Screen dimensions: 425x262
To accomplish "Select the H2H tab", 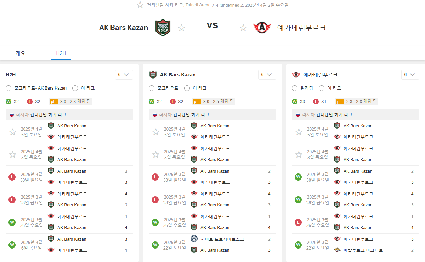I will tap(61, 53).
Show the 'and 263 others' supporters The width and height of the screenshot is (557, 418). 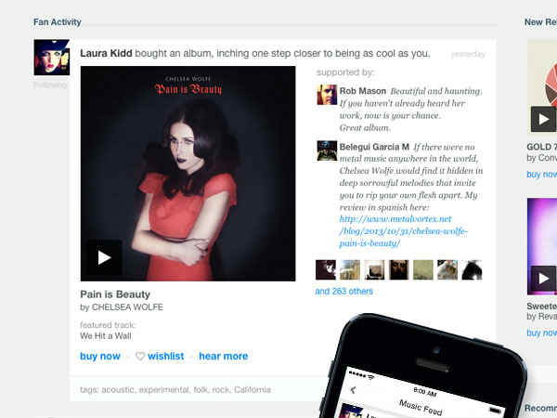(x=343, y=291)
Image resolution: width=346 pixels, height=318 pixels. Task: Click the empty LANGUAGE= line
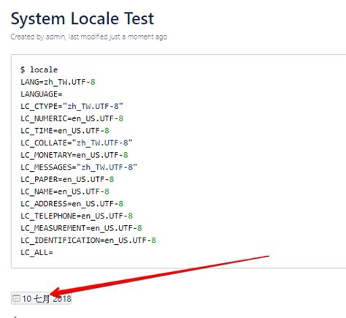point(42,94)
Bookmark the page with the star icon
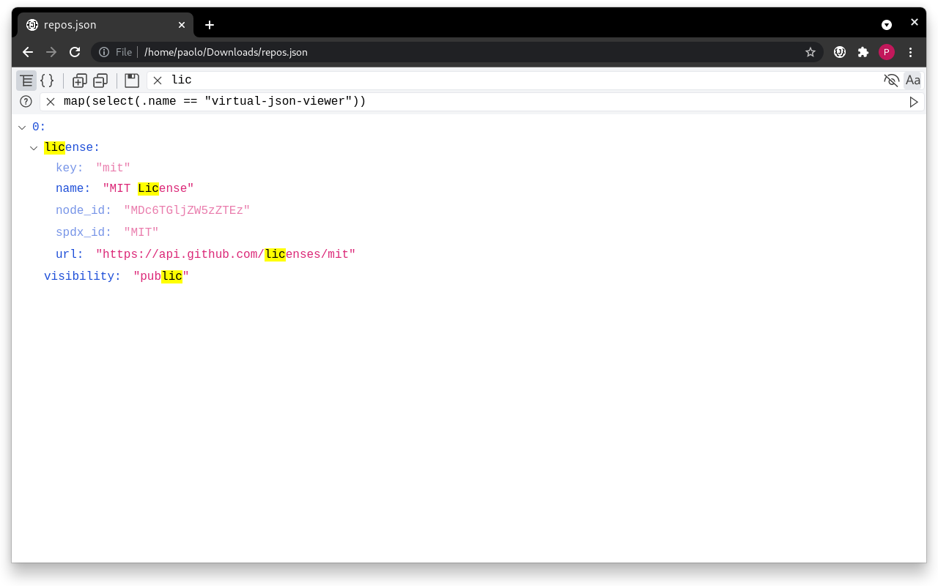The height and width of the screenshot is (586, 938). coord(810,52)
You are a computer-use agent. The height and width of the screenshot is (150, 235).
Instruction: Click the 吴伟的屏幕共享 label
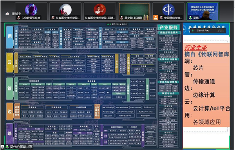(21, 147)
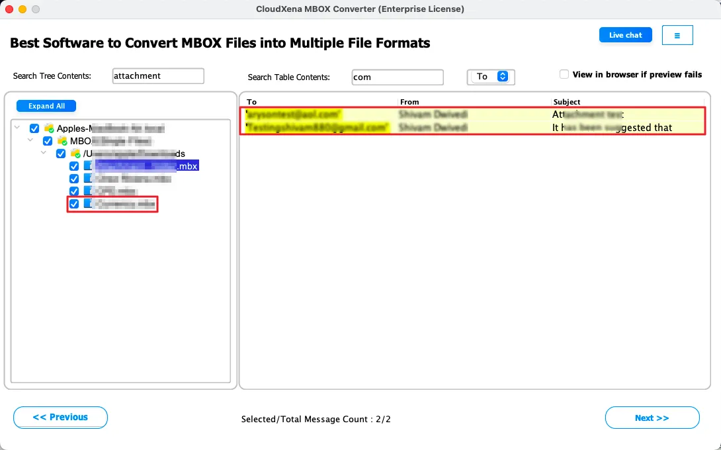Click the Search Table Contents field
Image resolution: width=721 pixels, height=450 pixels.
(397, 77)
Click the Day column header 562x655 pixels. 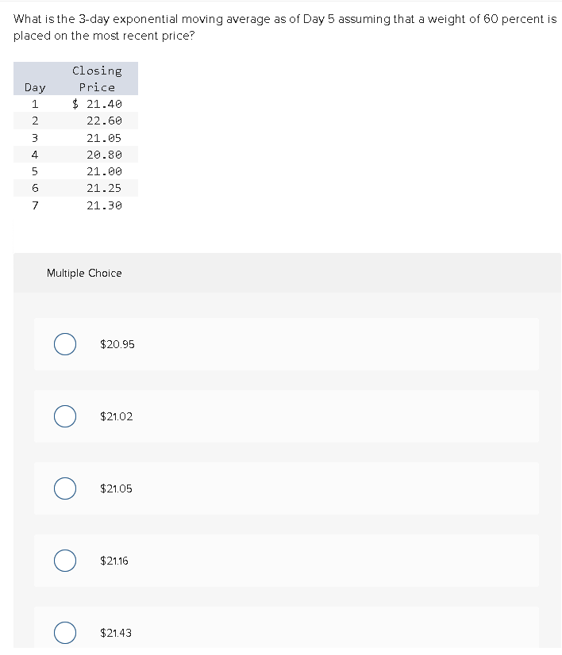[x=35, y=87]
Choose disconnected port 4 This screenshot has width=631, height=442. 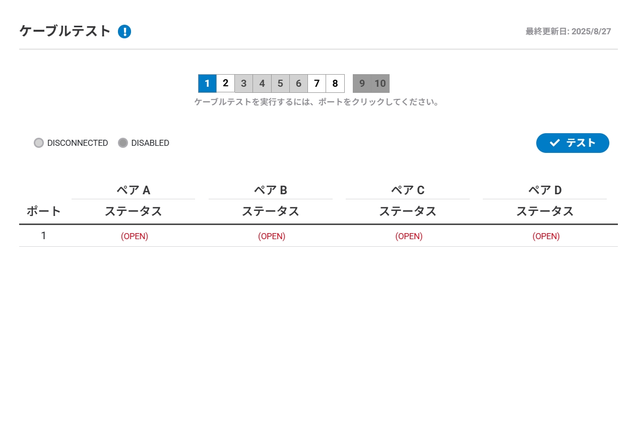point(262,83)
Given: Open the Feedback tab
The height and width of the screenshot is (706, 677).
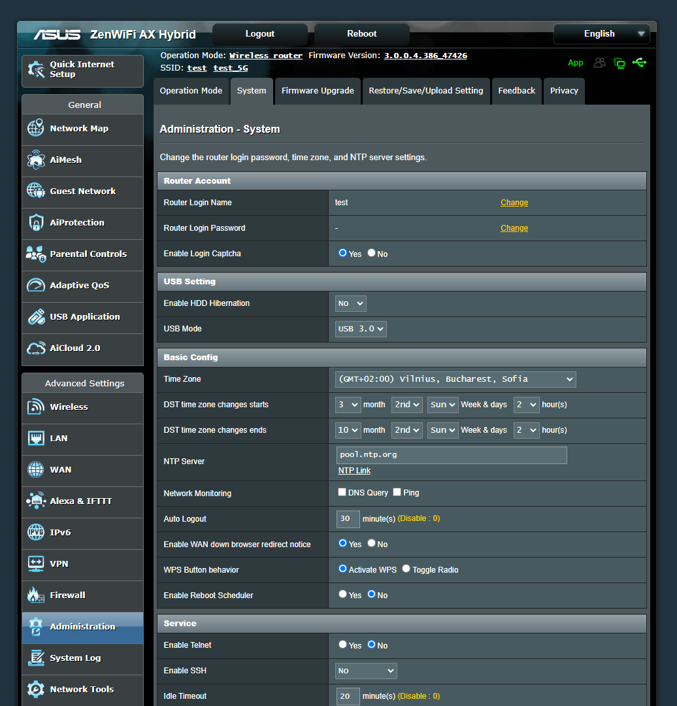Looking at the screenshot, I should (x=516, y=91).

☆ ☆ ☆ ☆

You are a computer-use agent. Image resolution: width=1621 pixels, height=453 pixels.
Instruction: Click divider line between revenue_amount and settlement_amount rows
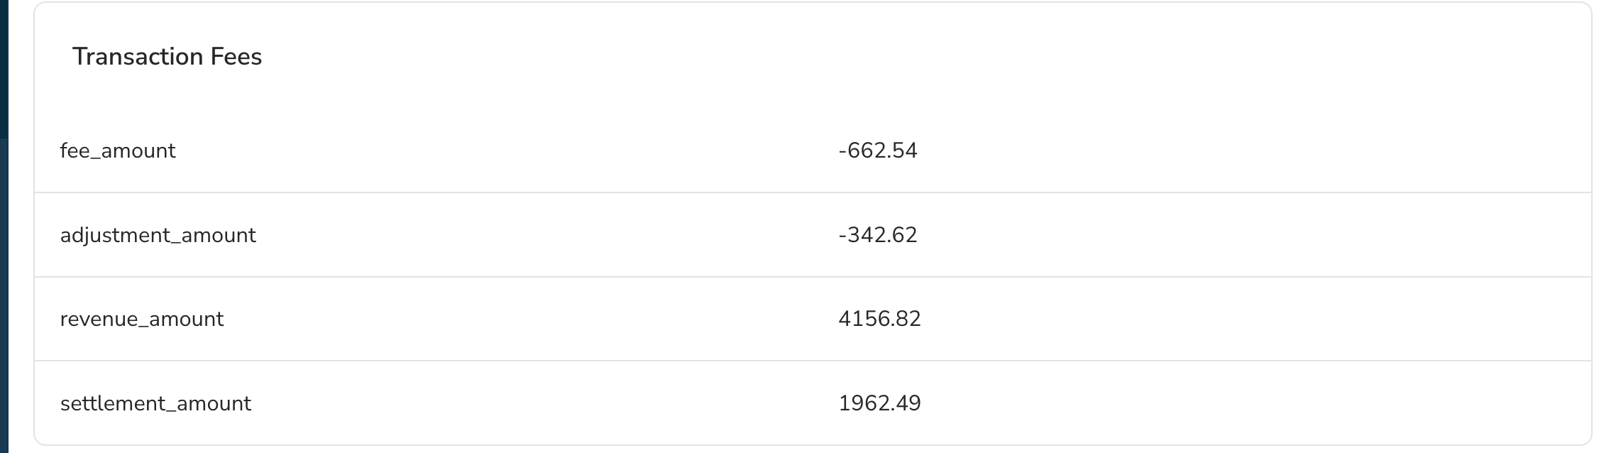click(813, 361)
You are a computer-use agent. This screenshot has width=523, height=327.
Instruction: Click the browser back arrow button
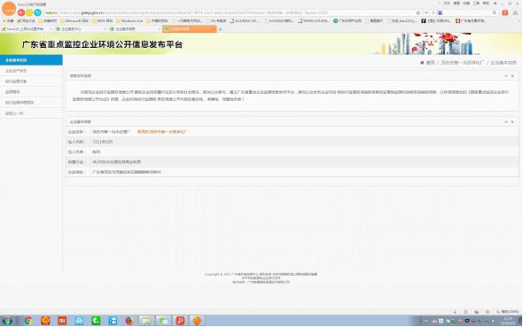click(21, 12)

☆ ☆ ☆ ☆

• _Work to do_
Reproduce the records verbatim, starting at the line that contains "You are a computer-use agent. This" and ending at the line that contains "click(21, 12)", with both of those lines included. Omit the pictures from your answer.

• _Written solution_
You are a computer-use agent. This screenshot has width=523, height=327.
Instruction: Click the browser back arrow button
click(21, 12)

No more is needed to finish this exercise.